Many employers are bracing for higher health care costs in 2016, but a change in how the "small group" market is defined may mean even greater hikes.
Under the Affordable Care Act, the definition of a small-group employer will expand as of Jan. 1 from firms with up to 50 employees to firms with up to 100 employees.
The change will push some 2,000 Long Island businesses with 50 to 99 employees into the new category, according to U.S. Census figures.
These midsized employers will now be "community-rated" by insurers, meaning their health insurance plans will be pooled together with those of other companies for premium rating purposes. Experts say small-group status will give companies less plan flexibility and doesn't take into account factors such as employee age that might affect rates.
"It's a pooled rate," explains Mark Grisanti, vice president and senior benefits consultant at Corporate Synergies, a Mount Laurel, New Jersey, employee benefits consulting firm.
The rates are filed with the state and are the same for each employer in a given county that falls under the small-group threshold, he notes. Not considered under community rating are such factors as an individual company's industry, average employee age or gender makeup, he explains.
So for example, firms with largely older employees could benefit, while firms with a younger workforce may not.

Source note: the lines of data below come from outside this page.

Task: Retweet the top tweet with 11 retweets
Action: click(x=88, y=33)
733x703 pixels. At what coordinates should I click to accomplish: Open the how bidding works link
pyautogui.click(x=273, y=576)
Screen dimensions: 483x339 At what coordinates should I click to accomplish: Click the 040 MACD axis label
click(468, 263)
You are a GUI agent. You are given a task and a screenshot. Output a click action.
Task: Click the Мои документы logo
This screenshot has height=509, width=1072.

Pooled rates cut both ways
"I have clients on both sides," says Grisanti, noting the small-group market generally offers reduced plan options and less robust provider networks than the large-group market. "From what I've seen, most of my clients are going to see premium increases."
Recent federal legislation gave states the option to keep the small-group threshold at less than 50, says Kathleen Brennan, president of 360 Insurance Services, a Bohemia corporate benefits consulting firm. But state officials have opted to accept the expanded definition, she notes.

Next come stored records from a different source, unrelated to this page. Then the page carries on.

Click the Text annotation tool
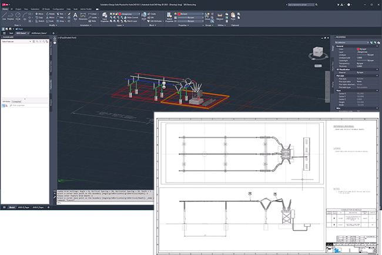Image resolution: width=382 pixels, height=255 pixels. click(75, 16)
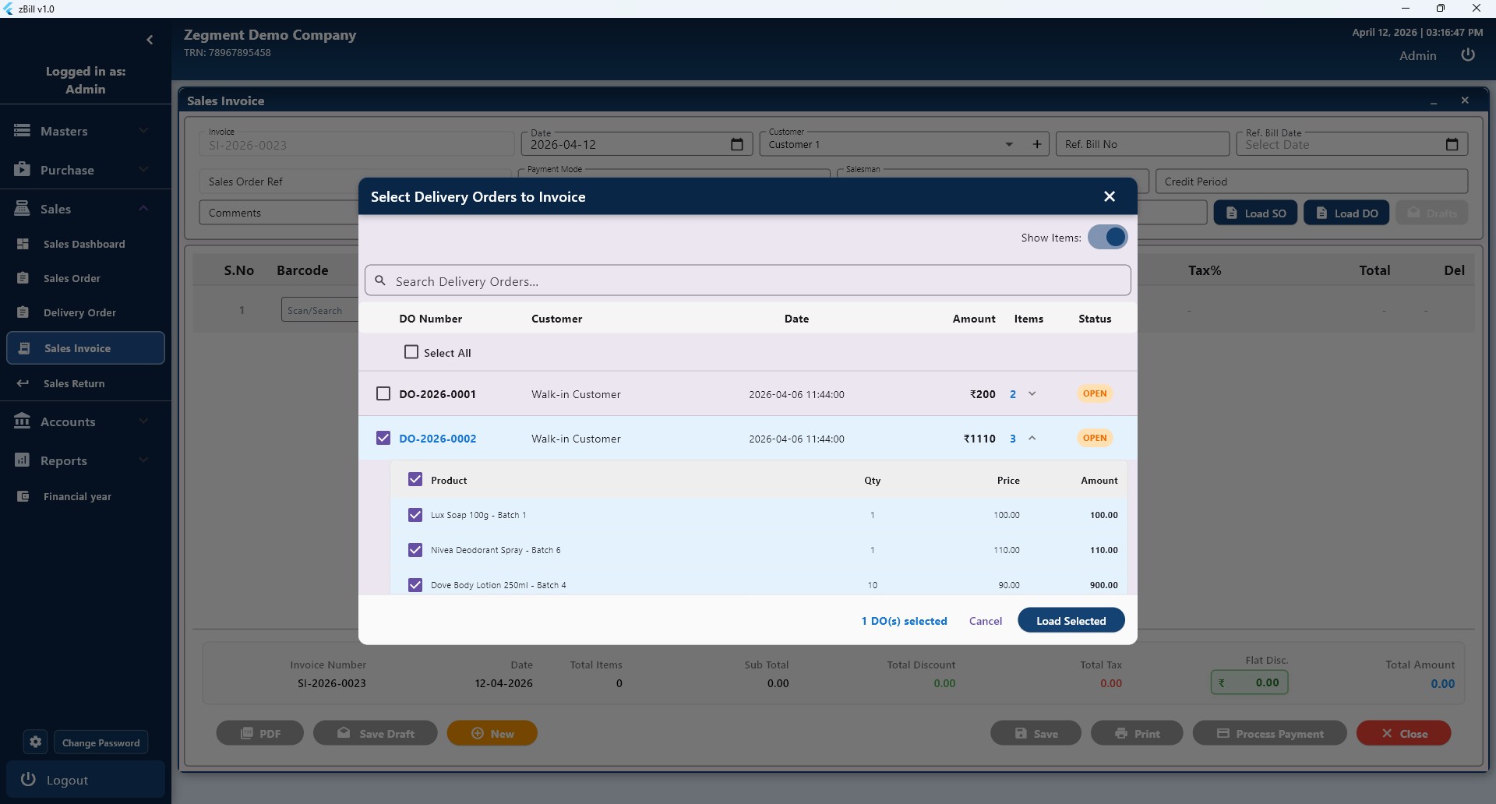Collapse items of DO-2026-0002
The height and width of the screenshot is (804, 1496).
(x=1032, y=439)
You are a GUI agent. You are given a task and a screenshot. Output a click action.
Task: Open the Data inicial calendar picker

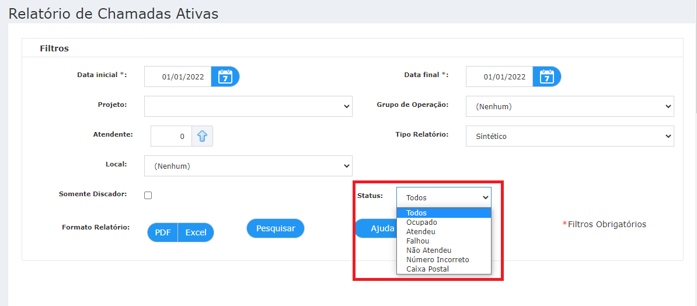[x=225, y=77]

Matt Anderson, a spokesman for the New York State Department of Financial Services, which oversees the insurance industry, confirmed that: "Current state law requires the change to 100 for the threshold."
"There's definitely trepidation in the marketplace," says Brennan, who spoke of the changes at a recent HIA-LI Health and Wellness Conference. Under small-group rules, firms also wouldn't be able to self-insure, she notes.
Some opt to renew early
To deal with the changes, some firms are renewing before their renewal dates, says Christine Ippolito, a principal at Compass Workforce Solutions, a Deer Park human resources consulting firm, and a moderator at the wellness conference.
"If my renewal is Jan, 1, I may do it Dec. 1," she notes, adding many carriers are providing this flexibility. It buys firms another year before they're lumped into the small-group market.
Not every employer will experience higher rates, she notes. "The issue with community rating is it can go either way," she says. "Regardless of your group [makeup], everyone pays the same."
For the 90-person law firm of Picciano & Scahill in Westbury, a Compass client, a switch to community rating will likely mean higher premiums in September come renewal, managing partner Frank Scahill says. "They don't take into account the demographics of your firm," he notes, adding 75 percent of his firm's employees are younger than 50. "I think it's going to cost midsized companies more."
Other firms are looking into options including health savings accounts, health reimbursement arrangements and joining a larger Professional Employer Organization to take advantage of economies of scale, Grisanti says.